**To be done**
From the passage on Governor Robert Smylie's 1966 defeat, write out word for word the stretch that begins with "Looking back on" and ends after "man was overconfident.".

**Text segment**
— Begin —

Idaho’s Republican national committeewoman, Barnett was the youngest member of the national committee and she made it her cause to defeat Smylie. As long-time Idaho political observer Marty Peterson wrote a while back, “Barnett had become a close ally of the Goldwater forces. Her friend Dean Burch, a former member of the Goldwater Senate staff, had been elected Republican national chairman. She was also close to such rising conservative stars as John Tower, who had become the first Republican elected to the senate from Texas since Reconstruction.” Barnett recruited Samuelson to run against Smylie, helped round up the money and saw to it that insurgent Idaho Republicans united behind the challenger. The resulting and stunning defeat of the moderate Smylie made 1966 one of the most significant years in Idaho political history.

Looking back on this near ancient political history it is now easy to see that Smylie, a governor who deserves to be well remembered for creating a state park system and establishing a balanced tax system, committed a cardinal political sin – he lost touch with his base. Undoubtedly this supremely self-confident man was overconfident.

Generally speaking there is little payoff in Idaho for being well regarded on the pages of Time or being chummy with the very liberal then-governor of New York Nelson Rockefeller. You can Google Robert E. Smylie today and find a photo of him at the Boise airport in 1959 welcoming his buddy Rockefeller to town and another picture of Smylie in 1961 at a national governors’ gathering wearing shorts, his shirt unbuttoned to the naval and at the helm of what appears to be a very large yacht. Not exactly typical Idaho political images today or in the 1960’s.

— End —

**Dataset excerpt**

— Begin —

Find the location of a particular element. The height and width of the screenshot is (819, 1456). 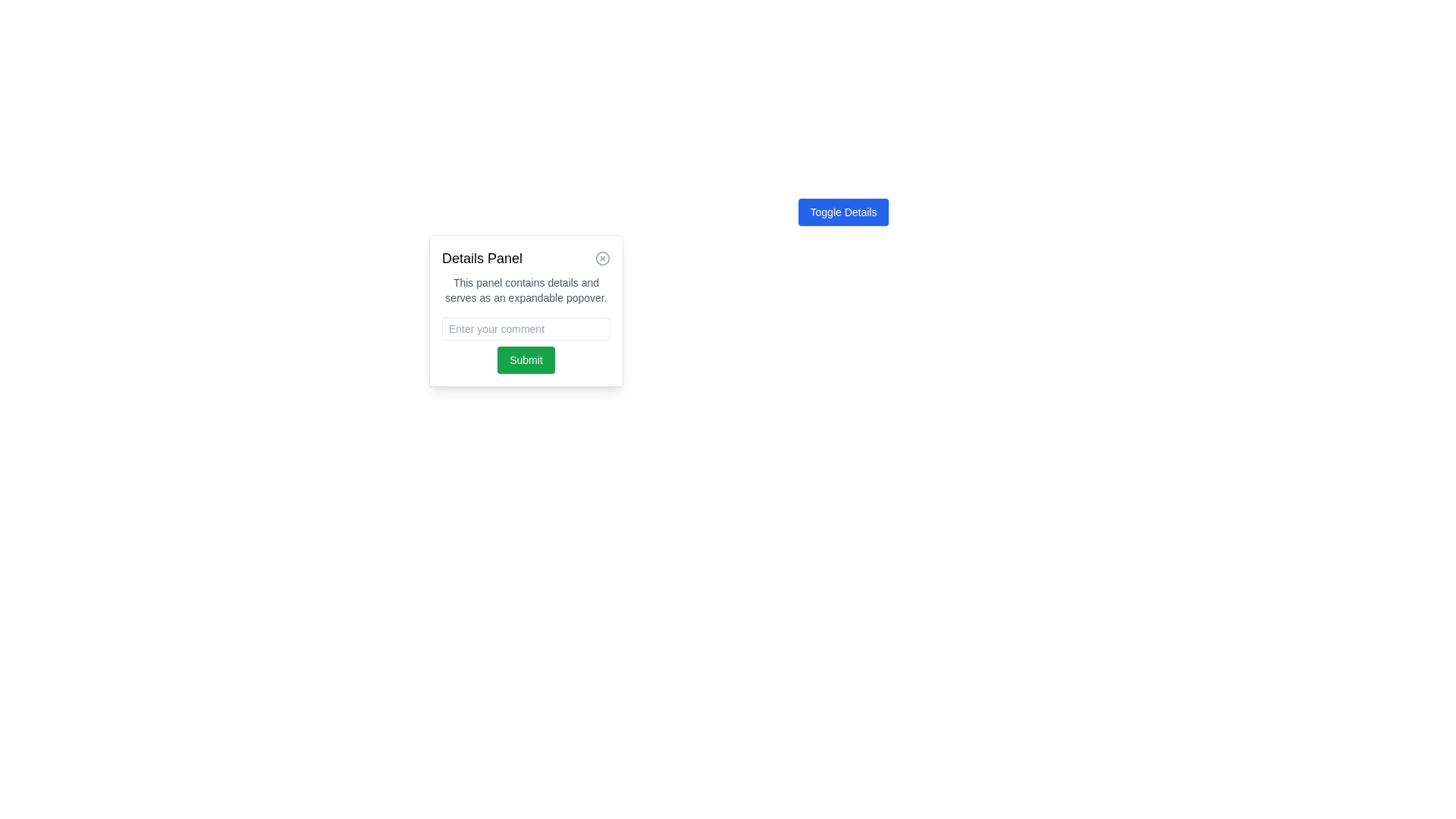

to focus on the text input box with placeholder 'Enter your comment' located in the 'Details Panel' below the description text and above the 'Submit' button is located at coordinates (526, 328).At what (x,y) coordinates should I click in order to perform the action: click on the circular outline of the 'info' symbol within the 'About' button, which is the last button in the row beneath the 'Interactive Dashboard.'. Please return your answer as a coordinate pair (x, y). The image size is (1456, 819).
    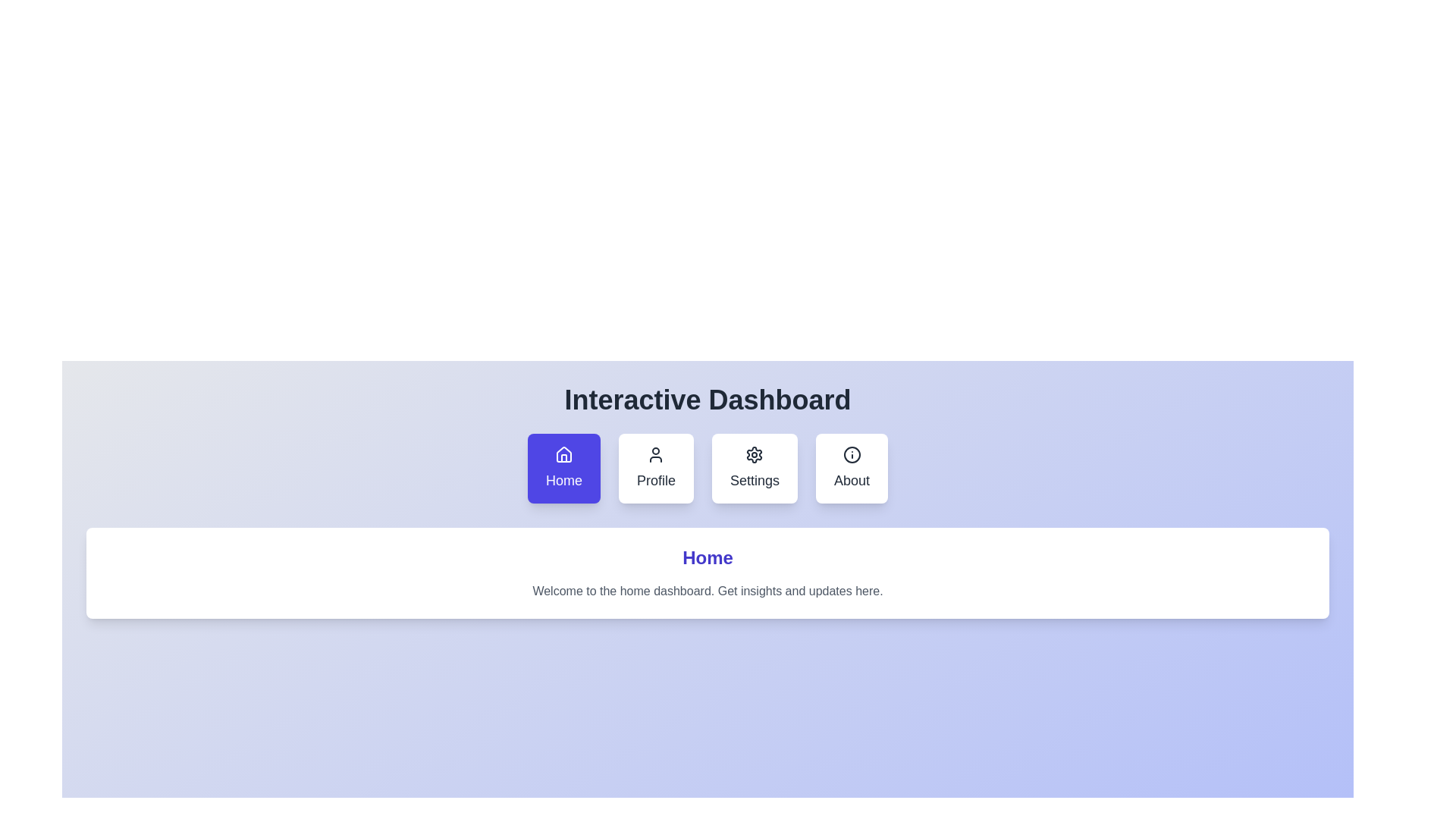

— End —

**Reply to the exercise**
Looking back on this near ancient political history it is now easy to see that Smylie, a governor who deserves to be well remembered for creating a state park system and establishing a balanced tax system, committed a cardinal political sin – he lost touch with his base. Undoubtedly this supremely self-confident man was overconfident.